Thursday, November 13, 2008

If GM is neutered, U.S. won't be a player in meeting surging global demand for autos

In the debate over whether GM should be bailed out or pushed into bankruptcy, I see almost no discussion of the big global demand for new vehicles that will come over the next decade, pushed particularly by fast growth in developing countries (like India and members of the Russian Federation). If GM goes under or into bankruptcy, the U.S. will not be a major player in producing the demand for 180 million vehicles from new owners -- on top of replacement demand. Most of that production will be ceded to international makers. Just think about that 180-million number. Say the average global retail price for those cars is $15,000, which is on the low-low end of current average prices. That comes to $2.7 trillion.

GM's share of that growth, based on its current 20% of the international market (including the U.S.), would be $540 billion -- or $54 billion a year over two decades. Its fuel-efficient, mid-size Chevrolet Cruze sedan (photo above) will be its major entrant in the global market starting in 2011. It will offer 40 MPG. Figure on a price tag north of the current global Chevy Cobalt, which goes for $15,0000-$17,000.

Keep in mind, too, that if GM were able to keep its market share as that growth gains steam, and production transitions to the all-electric auto (which GM finally is totally committed to), it would provide a big chunk of the 5 million "green collar" jobs that President-elect Obama wants to create over the next decade.
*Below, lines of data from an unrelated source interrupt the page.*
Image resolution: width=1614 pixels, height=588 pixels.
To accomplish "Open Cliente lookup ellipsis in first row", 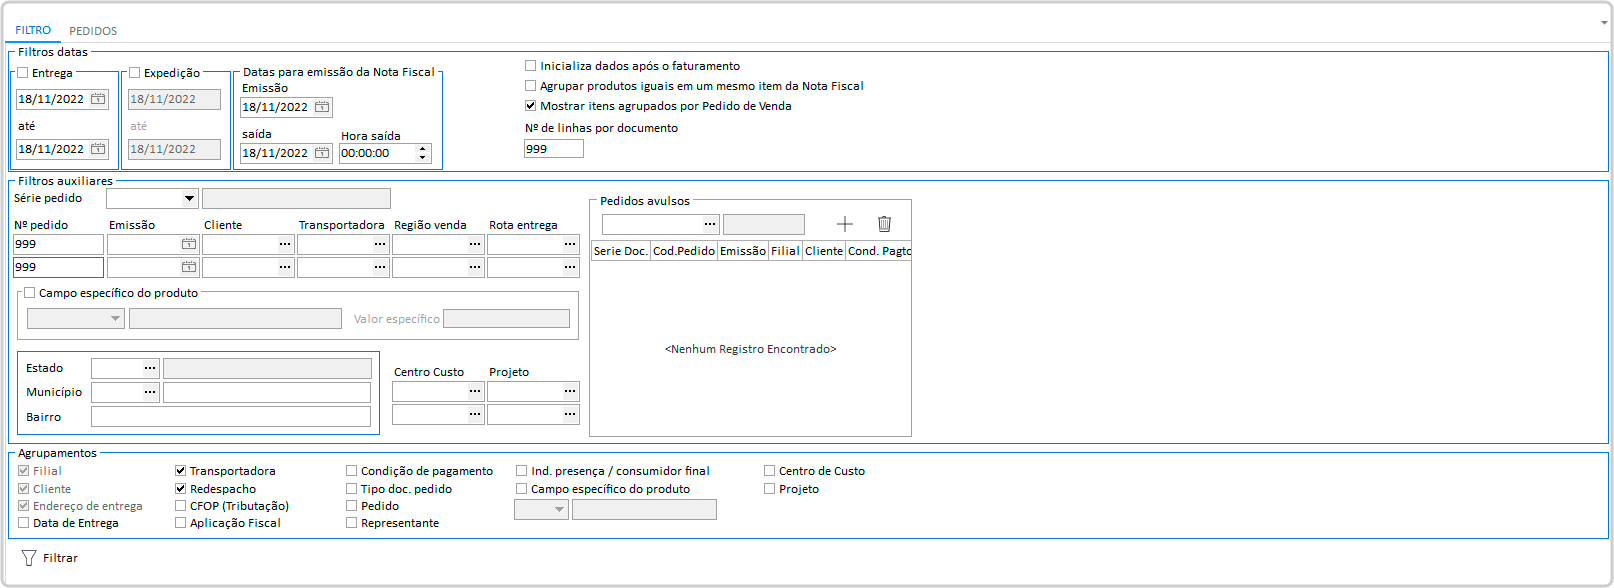I will pos(285,244).
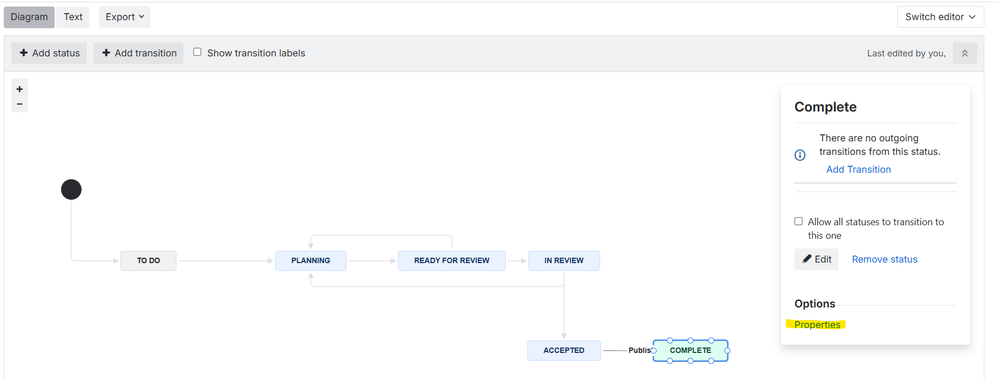This screenshot has height=379, width=999.
Task: Zoom out with the minus icon
Action: click(x=20, y=104)
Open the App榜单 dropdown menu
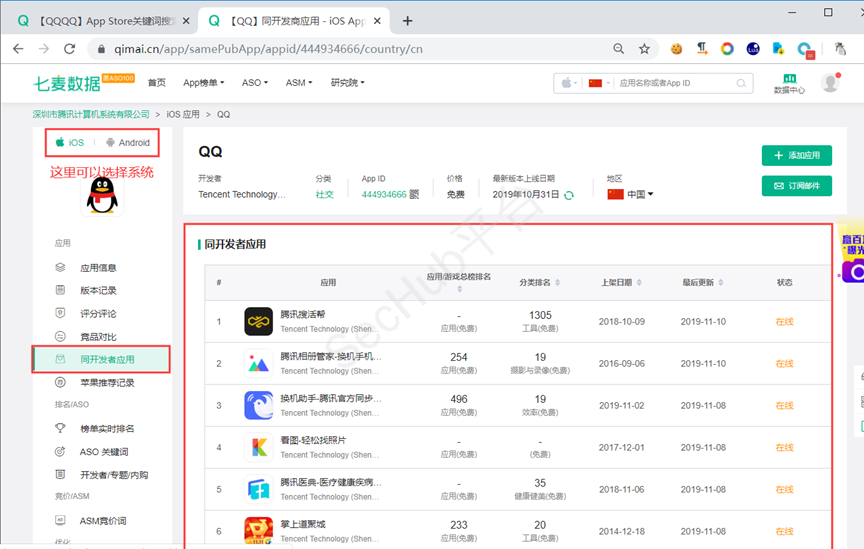The height and width of the screenshot is (549, 864). point(203,83)
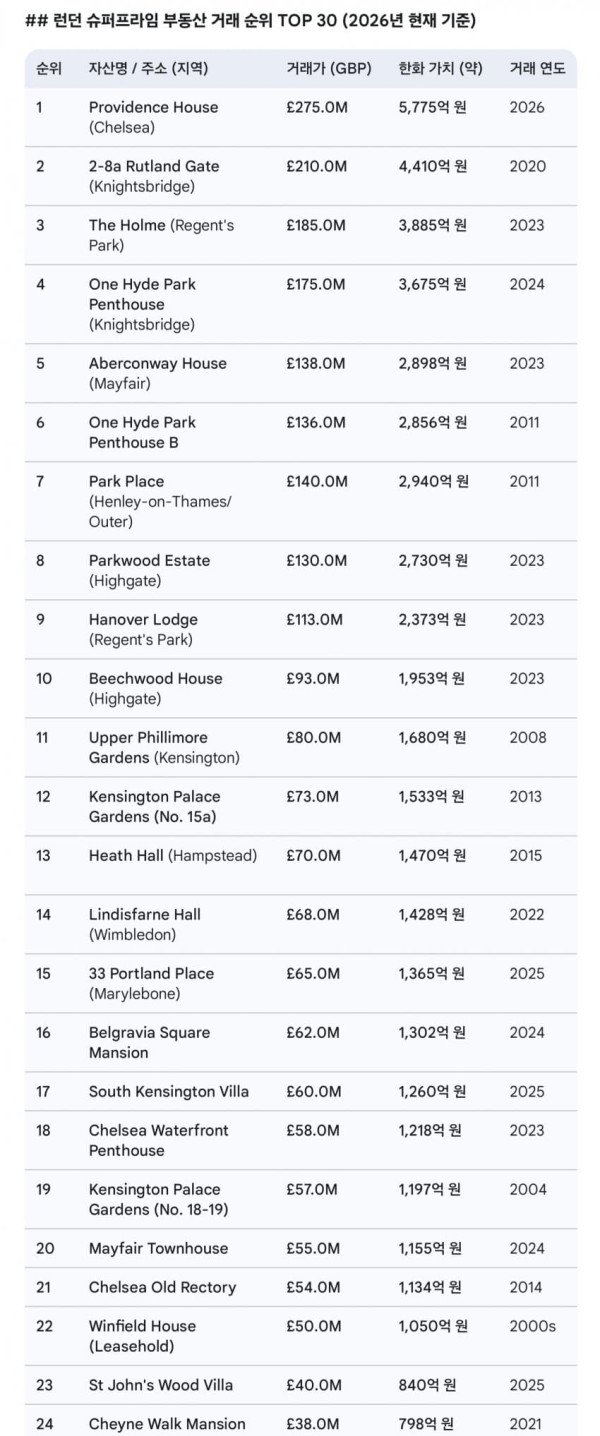Click The Holme (Regent's Park) cell
Screen dimensions: 600x1436
coord(161,235)
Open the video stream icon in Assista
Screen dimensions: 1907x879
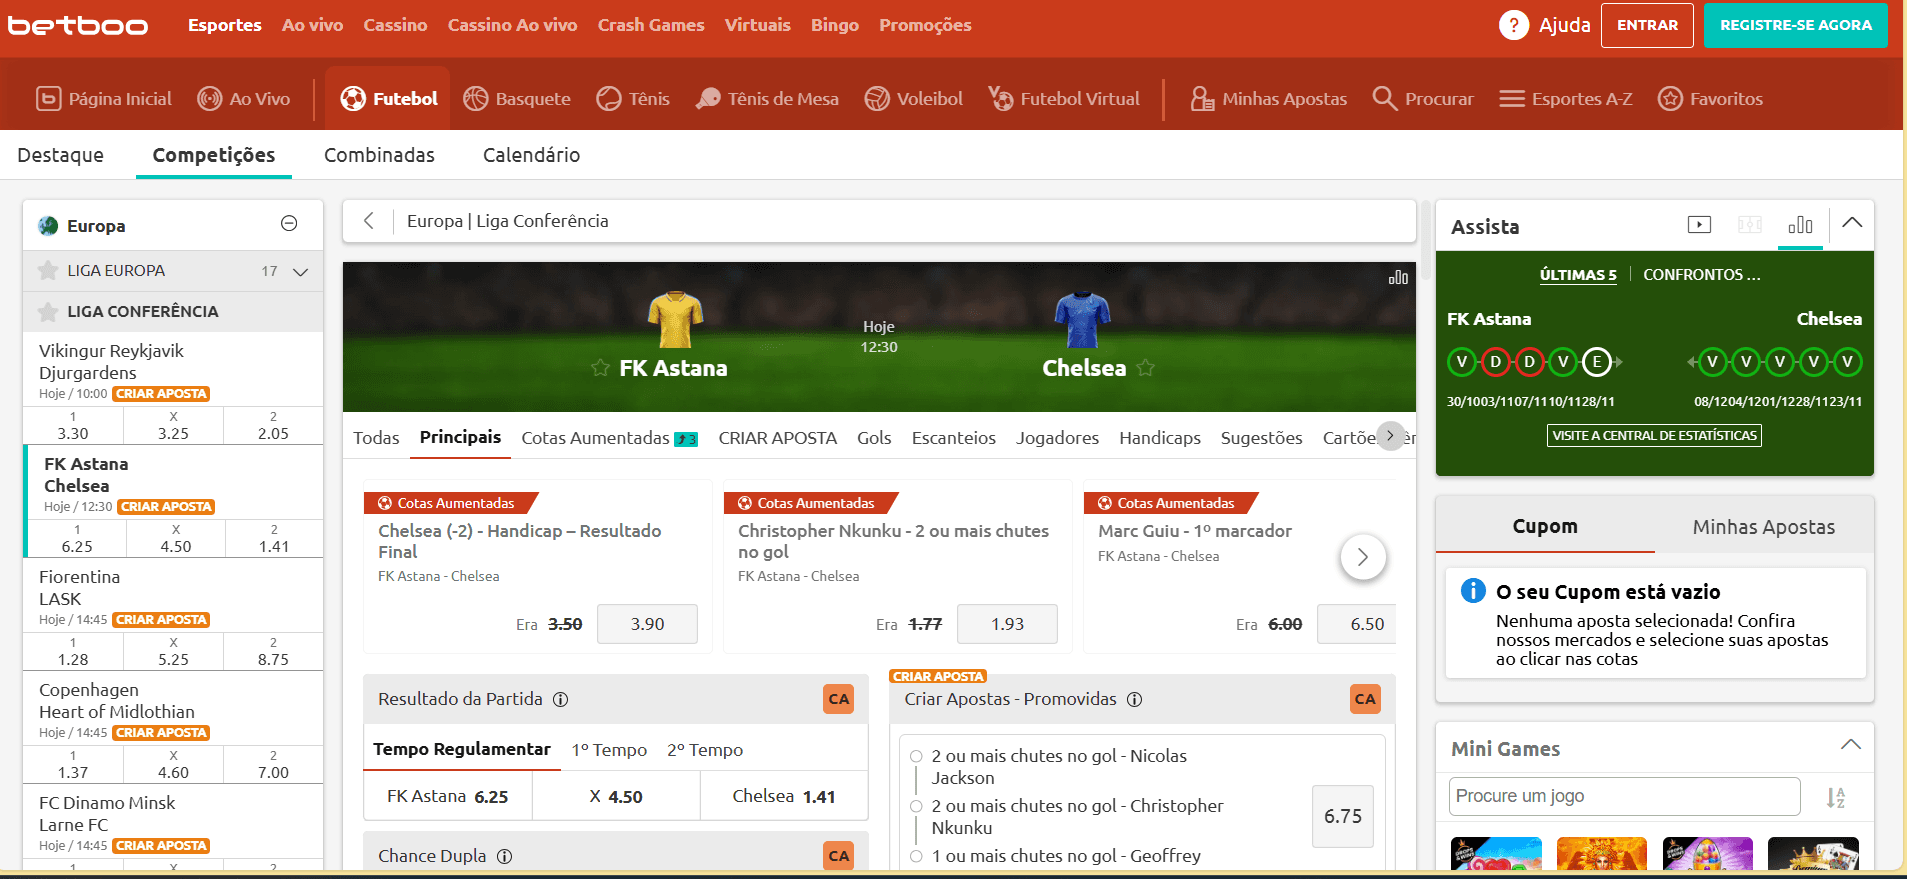(1699, 225)
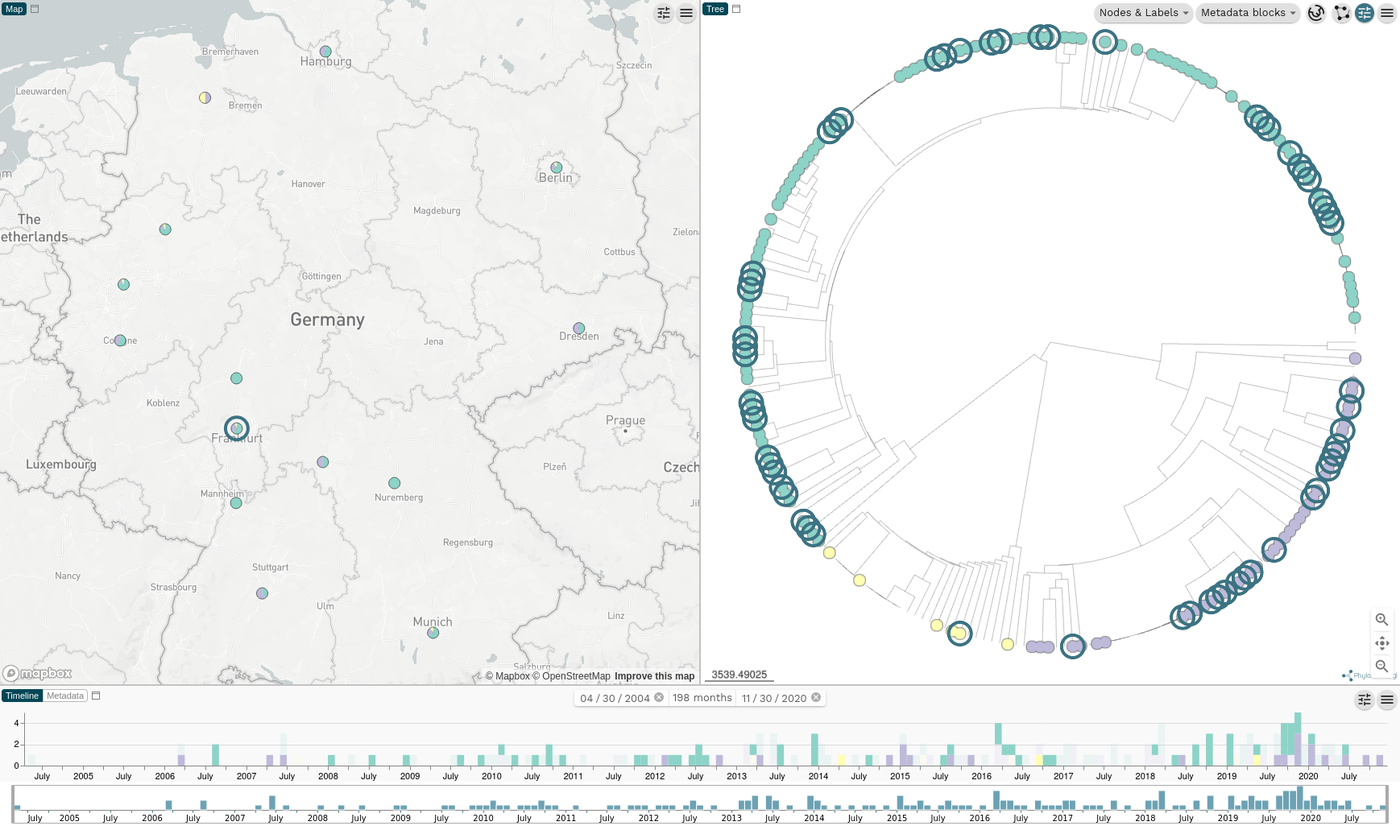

Could GM do that with a bailout? It has a shot -- a far better shot than if it is forced into bankruptcy that will prevent it from taking the expansionary steps it would need to take to be a player in meeting the coming global auto demand. asked a variety of quotable people whether they thought federal bailout money should be available to the Detroit Big Three. The only big foot who raised the issue of future global auto demand was Peter Fenn, a Democratic media consultant. Too many of the other quotables were talking off the top of their heads.